* _WHAT YOU WILL DO_
Skipping all pictures, print exactly the lines below from the one with "The image size is (227, 128)." through the final line.

┄┄┄┄┄┄

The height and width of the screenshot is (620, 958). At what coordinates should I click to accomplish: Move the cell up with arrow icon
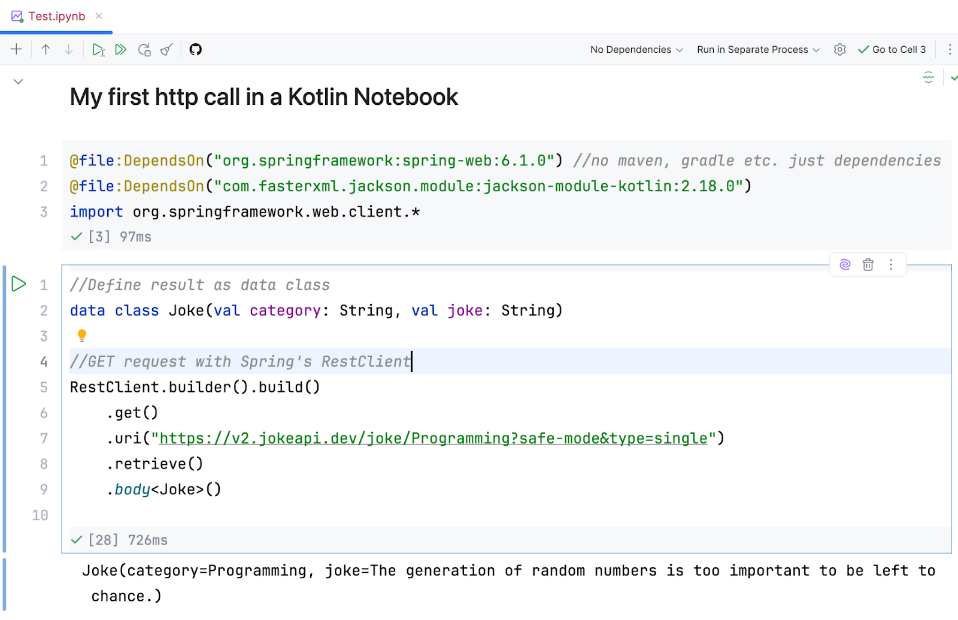point(46,50)
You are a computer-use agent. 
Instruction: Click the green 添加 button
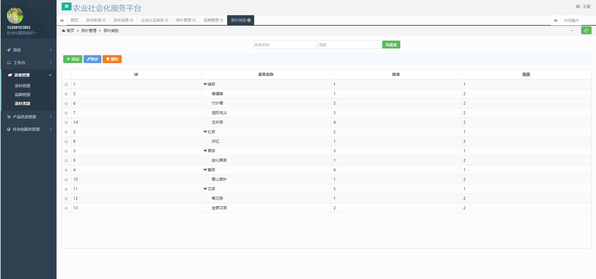(x=73, y=59)
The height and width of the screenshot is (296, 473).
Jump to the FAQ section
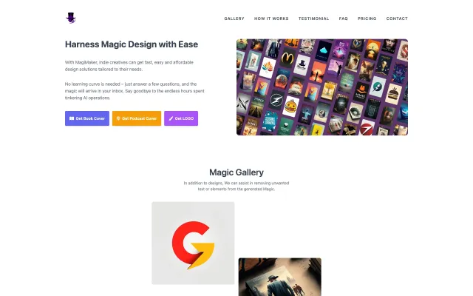(343, 19)
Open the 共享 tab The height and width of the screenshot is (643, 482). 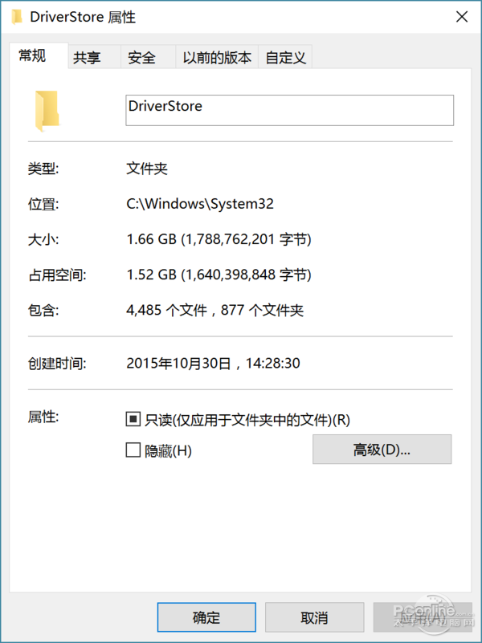pos(87,58)
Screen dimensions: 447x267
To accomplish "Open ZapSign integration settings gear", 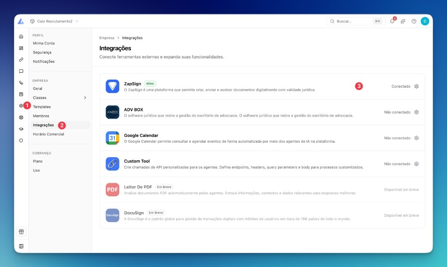I will pyautogui.click(x=416, y=86).
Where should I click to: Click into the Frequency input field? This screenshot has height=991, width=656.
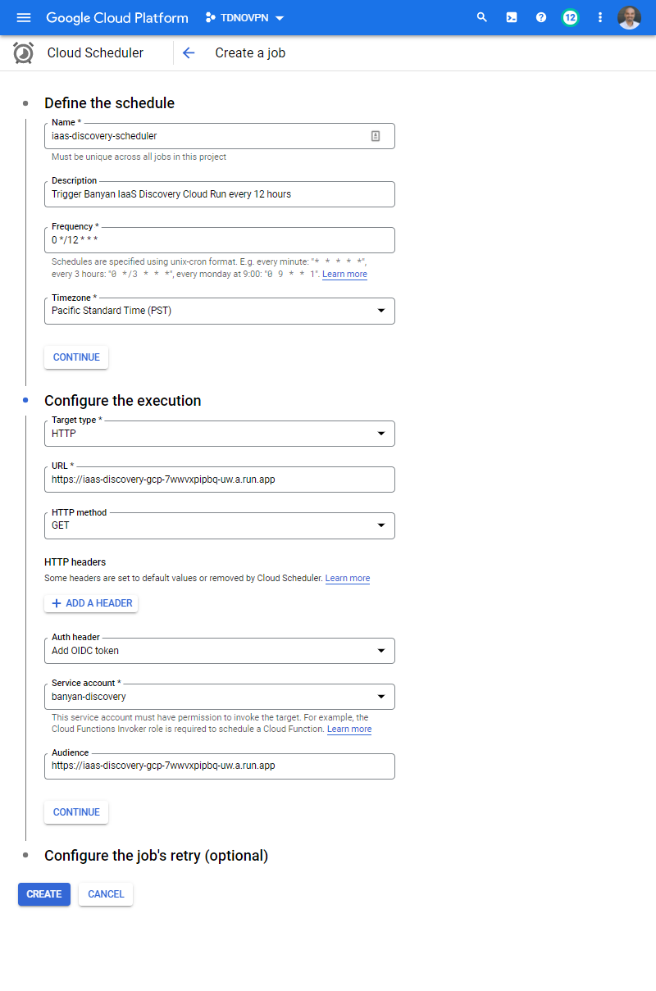[x=219, y=240]
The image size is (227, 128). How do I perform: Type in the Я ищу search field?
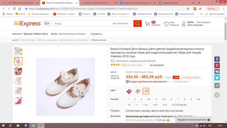coord(81,24)
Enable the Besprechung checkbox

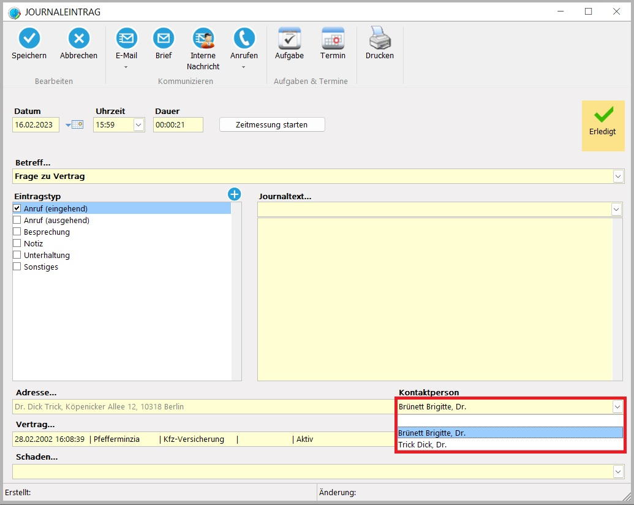(17, 232)
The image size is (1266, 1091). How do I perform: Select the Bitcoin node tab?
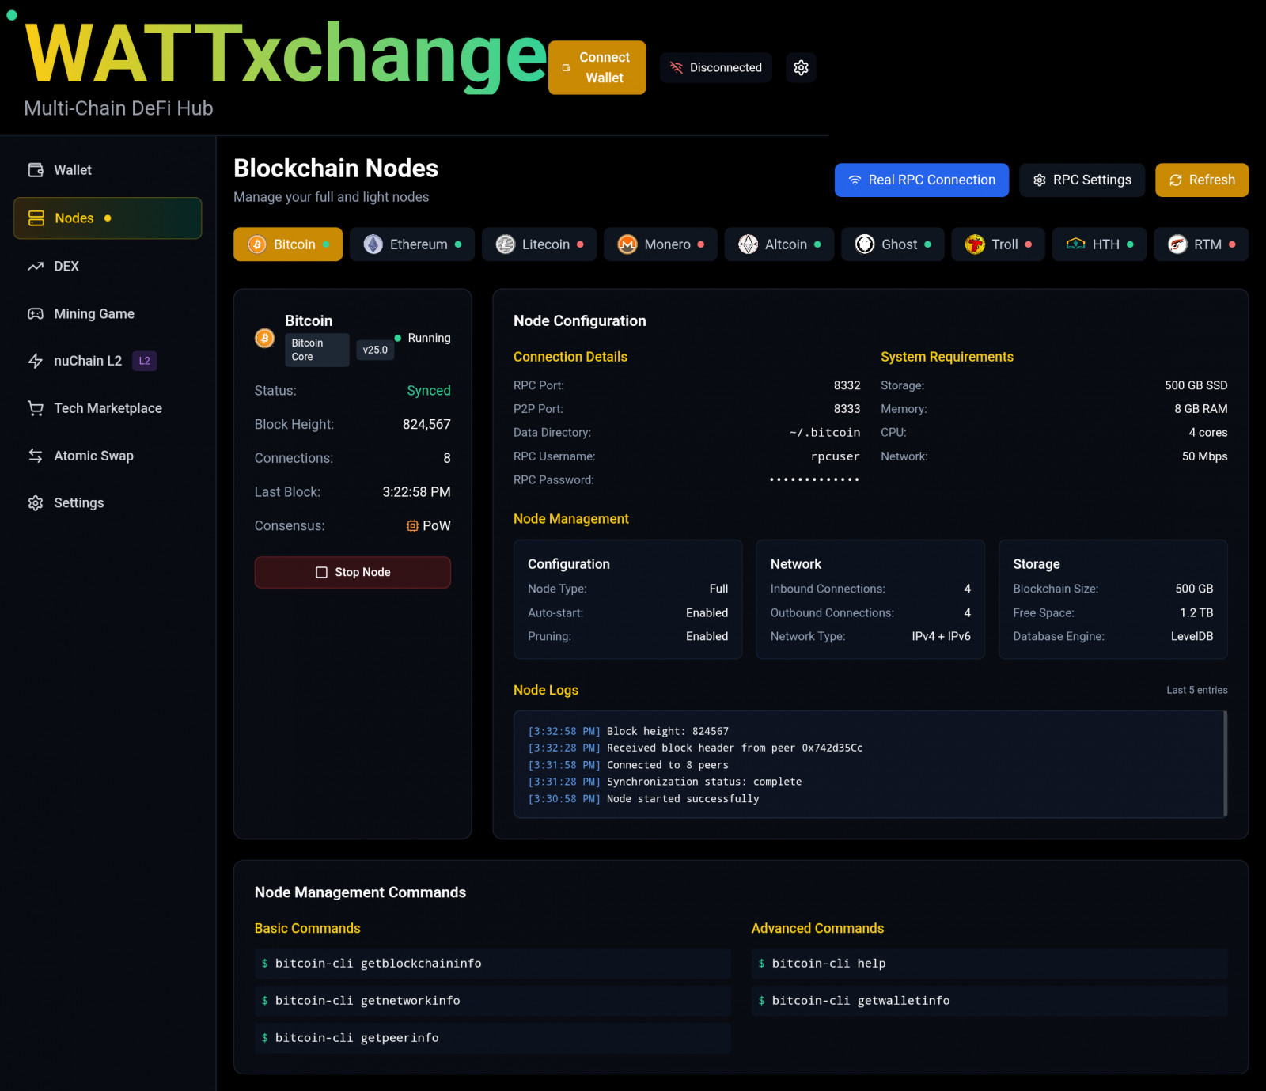pyautogui.click(x=288, y=244)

┄┄┄┄┄┄

* _EXERCISE ANSWER_
The image size is (227, 128). How do I perform: Type in the Я ищу search field?
coord(81,24)
Enable the Besprechung checkbox

(17, 232)
The image size is (1266, 1091). How do I perform: Select the Bitcoin node tab?
pyautogui.click(x=288, y=244)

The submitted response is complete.